The wider Old Norse-Icelandic tradition attributes the Brisinga men or giroli Brisings (Brisinger's girdle c.900) to Freya who is at once the sister of Ingvi-freyr of the Vanir, the leading Norse goddess of love, and a witch with the power to revive the dead. Freya's acquisition of this necklace and its theft by Loki are the central incidents in Sorlaþattr.

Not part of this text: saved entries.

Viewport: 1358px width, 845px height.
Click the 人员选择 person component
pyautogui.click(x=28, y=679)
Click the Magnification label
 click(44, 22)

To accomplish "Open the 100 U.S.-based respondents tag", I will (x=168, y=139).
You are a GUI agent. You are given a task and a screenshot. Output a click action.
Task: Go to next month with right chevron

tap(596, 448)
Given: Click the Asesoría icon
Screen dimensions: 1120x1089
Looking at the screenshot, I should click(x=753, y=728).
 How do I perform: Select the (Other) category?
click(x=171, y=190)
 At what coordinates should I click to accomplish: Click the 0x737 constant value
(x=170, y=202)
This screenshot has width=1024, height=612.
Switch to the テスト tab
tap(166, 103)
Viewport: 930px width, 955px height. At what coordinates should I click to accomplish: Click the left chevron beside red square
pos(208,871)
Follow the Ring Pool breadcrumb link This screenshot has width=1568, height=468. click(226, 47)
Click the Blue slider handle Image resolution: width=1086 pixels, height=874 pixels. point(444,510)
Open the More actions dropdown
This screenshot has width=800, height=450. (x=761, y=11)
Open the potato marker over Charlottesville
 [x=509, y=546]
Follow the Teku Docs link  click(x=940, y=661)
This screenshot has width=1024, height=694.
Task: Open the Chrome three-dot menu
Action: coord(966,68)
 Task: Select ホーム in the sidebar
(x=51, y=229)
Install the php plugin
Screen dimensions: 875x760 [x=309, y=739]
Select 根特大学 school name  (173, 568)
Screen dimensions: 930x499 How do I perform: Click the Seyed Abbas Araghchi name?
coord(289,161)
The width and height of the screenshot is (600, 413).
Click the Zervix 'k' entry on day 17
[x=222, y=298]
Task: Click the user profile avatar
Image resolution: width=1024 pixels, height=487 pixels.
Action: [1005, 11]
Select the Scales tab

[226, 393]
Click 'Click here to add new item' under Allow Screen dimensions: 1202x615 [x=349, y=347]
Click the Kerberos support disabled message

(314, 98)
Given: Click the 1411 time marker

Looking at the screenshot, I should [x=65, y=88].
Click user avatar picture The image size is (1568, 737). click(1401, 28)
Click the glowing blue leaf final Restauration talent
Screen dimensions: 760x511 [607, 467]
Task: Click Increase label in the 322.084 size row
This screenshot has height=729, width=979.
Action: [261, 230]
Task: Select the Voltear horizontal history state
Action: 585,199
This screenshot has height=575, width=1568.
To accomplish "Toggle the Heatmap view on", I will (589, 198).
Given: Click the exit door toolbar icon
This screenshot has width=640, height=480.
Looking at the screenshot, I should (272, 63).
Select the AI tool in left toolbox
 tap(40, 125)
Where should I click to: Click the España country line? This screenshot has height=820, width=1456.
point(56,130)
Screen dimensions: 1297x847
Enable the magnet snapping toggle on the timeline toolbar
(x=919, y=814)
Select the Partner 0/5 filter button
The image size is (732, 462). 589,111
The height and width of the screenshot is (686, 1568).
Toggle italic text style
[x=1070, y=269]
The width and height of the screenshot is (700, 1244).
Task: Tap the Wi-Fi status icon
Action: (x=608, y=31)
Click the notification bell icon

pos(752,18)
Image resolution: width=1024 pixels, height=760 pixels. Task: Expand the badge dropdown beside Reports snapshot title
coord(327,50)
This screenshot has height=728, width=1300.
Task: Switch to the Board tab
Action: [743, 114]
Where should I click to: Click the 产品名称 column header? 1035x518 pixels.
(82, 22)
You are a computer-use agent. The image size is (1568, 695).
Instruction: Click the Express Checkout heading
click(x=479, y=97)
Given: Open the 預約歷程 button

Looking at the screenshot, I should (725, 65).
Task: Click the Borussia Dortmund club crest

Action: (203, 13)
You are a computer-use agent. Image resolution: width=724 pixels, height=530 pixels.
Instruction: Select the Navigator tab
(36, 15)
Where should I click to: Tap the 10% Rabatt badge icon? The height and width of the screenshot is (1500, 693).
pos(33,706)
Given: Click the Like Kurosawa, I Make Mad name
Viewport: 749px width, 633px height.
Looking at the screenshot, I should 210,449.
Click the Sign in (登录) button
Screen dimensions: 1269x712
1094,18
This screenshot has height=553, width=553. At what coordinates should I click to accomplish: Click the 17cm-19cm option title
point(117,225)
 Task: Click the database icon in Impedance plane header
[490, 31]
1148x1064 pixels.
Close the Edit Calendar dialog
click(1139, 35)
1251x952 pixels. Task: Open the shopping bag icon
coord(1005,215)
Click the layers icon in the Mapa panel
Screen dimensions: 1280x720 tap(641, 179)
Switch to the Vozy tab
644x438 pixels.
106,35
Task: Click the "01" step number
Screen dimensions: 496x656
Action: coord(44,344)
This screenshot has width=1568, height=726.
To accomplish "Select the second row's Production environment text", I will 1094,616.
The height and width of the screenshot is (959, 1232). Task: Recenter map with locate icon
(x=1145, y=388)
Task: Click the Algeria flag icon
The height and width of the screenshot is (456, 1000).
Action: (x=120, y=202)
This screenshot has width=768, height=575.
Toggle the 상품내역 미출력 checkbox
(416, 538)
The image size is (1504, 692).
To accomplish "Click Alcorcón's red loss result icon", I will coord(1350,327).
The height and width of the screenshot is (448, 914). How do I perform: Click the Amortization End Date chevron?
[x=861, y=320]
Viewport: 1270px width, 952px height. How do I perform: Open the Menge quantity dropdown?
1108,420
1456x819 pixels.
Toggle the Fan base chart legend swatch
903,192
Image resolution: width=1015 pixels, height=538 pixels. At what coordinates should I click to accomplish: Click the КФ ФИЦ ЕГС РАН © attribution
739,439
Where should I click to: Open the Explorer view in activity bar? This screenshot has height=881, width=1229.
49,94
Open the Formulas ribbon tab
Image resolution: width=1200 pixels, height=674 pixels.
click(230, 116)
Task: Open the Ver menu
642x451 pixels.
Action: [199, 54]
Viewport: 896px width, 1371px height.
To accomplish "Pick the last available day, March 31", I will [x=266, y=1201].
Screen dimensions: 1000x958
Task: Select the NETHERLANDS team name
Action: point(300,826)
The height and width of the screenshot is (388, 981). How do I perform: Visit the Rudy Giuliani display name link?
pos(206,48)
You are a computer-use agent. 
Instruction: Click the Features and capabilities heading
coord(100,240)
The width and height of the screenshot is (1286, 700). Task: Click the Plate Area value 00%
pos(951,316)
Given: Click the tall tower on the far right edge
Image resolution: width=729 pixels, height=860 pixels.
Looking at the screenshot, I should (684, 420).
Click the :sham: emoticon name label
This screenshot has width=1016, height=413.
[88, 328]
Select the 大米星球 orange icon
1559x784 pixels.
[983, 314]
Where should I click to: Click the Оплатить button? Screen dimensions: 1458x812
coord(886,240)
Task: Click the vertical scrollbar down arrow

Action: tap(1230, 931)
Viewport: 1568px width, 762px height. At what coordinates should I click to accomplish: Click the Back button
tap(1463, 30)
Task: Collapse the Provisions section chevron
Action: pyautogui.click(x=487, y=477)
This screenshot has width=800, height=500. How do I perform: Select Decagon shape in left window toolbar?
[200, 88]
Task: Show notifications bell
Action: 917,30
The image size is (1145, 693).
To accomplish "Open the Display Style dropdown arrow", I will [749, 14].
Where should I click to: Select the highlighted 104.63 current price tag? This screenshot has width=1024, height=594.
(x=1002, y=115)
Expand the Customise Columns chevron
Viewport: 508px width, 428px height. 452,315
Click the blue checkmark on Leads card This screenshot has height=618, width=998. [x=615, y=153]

Wealhtheow has also been examined as a representative of Hrothgar's kingdom and prestige and a fundamental component to the functioning of his court. According to Stacy Klein, Wealhtheow wore “elaborate garb” to demonstrate the “wealth and power” of the kingdom. As queen, Wealhtheow represents the “female's duty to maintain peace between two warring tribes” and to “signify the status of the court.” While her position may appear ritualistic, she also maintains “the cohesiveness of the unity of the warriors.” The role of queens in the early Germania was to foster “social harmony through active diplomacy and conciliation.” Wealhtheow inhabits this role by constantly speaking to each of the men in her hall and reminding them of their obligations – obligations to their country, their family, or their king.

In a grimly ironic passage that would not be lost on the Anglo-Saxon audience of Beowulf Wealhtheow commends her sons to Hroðulf's generosity and protection, not suspecting that he will murder her sons to claim the throne for himself.

All the qualities marking Wealhtheow as an ideal queen place her in contrast to Grendel's mother, who appears for the first time following a lengthy passage concerned with Wealhtheow and her sons. The contrast between Wealhtheow and Grendel's mother echoes the parallels between Beowulf, Hrothgar, and Grendel.